A Rotorua addiction service manager is concerned locals have been illegally buying psychoactive substances spiked with methamphetamine since the sale of synthetic drugs was banned last May.
The Psychoactive Substances Act - passed in 2013 - regulated the availability of substances but allowed some products to stay on the market. In May 2014, the Psychoactive Substances Amendment Bill ended that interim product approval.
Te Utuhina Manaakitanga addiction service manager Donna Blair thought the number of people seeking help with psychoactive substances remained about the same.
However, the issues the service was dealing with have changed since it came into force.
"One of our concerns is that, now that it's no longer regulated, that we are seeing a small spike in the number of people coming through who are using psychoactive substances that have been spiked with methamphetamine."
Those drugs, which people were buying illegally, were even worse for them than the previously legal substances.
"That small number of people will report hand-on-heart that they don't use methamphetamine but when you blood test, it's in their blood stream."
Ms Blair declined to comment on whether the ban on psychoactive substances had been a good or a bad thing.
She said alcohol and cannabis remained the service's biggest issues, despite the continuing synthetic drug issues.
New Zealand Drug Foundation executive director Ross Bell said some people around the country had continued to use psychoactive substances after the ban.
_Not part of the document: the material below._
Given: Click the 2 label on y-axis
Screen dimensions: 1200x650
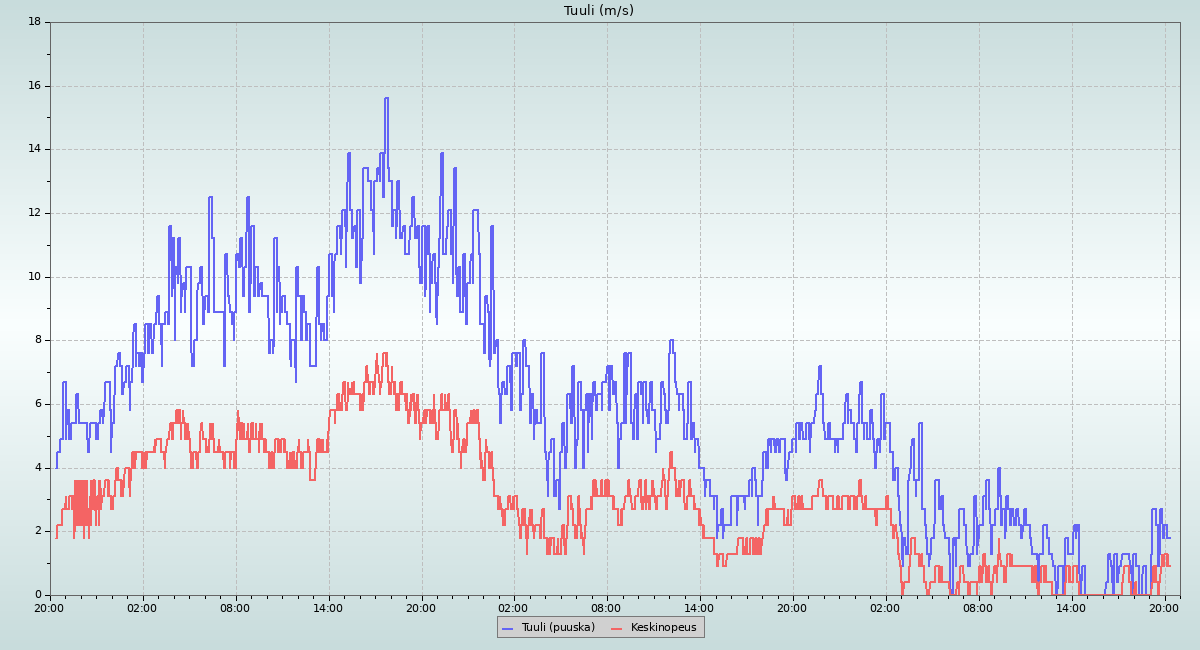Looking at the screenshot, I should click(x=37, y=531).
Synthetic cannabis was on the black market alongside new products.
"The added challenge is that people can also buy these substances online and have them posted from overseas," said Mr Bell. A thriving black market for the drugs had always existed.
"If people want to get their hands on substances, then they still can."
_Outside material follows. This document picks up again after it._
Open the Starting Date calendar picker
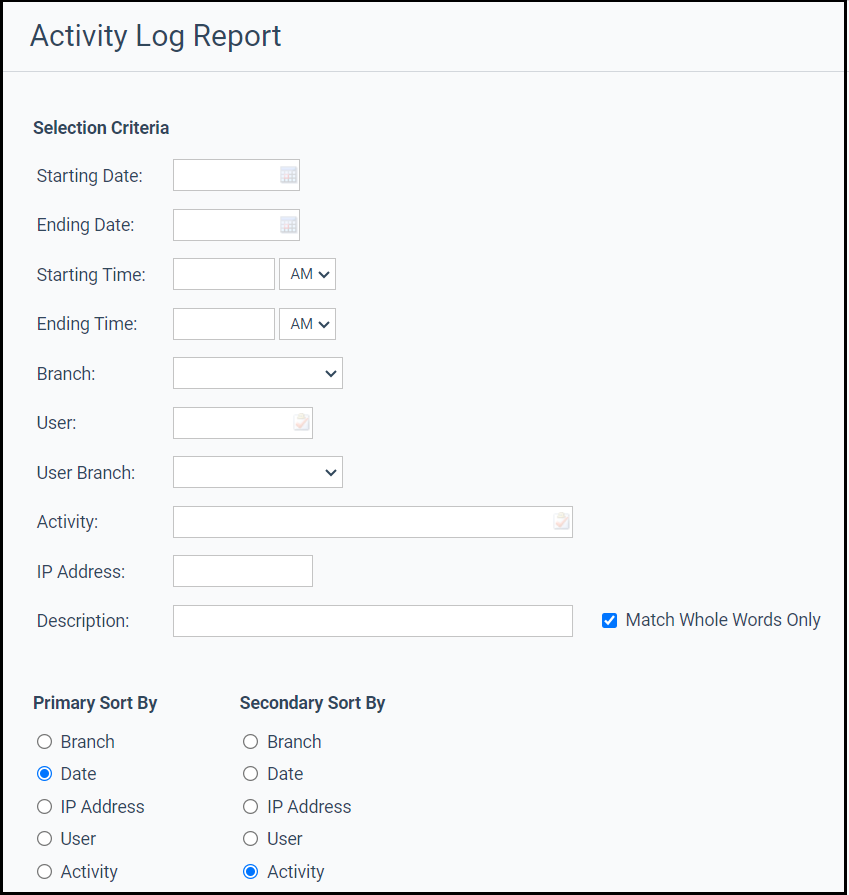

The psychoactive substances law as it first passed had been "brilliant" and should have gone a long way to giving the Government greater control over the drug market, he said. However, the amendment removing products with interim approval from sale meant the Government had handed control to the black market:
"Users of these products are at real risk now because the black market doesn't care for consumer protection. It doesn't care for potency or dosage or quality control."
Rotorua Area Commander Inspector Bruce Horne said police were continuing to investigate sales of synthetic cannabis. "Since the [ban] complaints about behaviour in the CBD had dropped significantly. We're not getting reports from people feeling unsafe.
"We would acknowledge there's still a supply of synthetics out there and synthetics being sold on the black market but just because that's happening doesn't mean the actions that have been taken have been a failure. It's reduced opportunities and the impact on the wider community."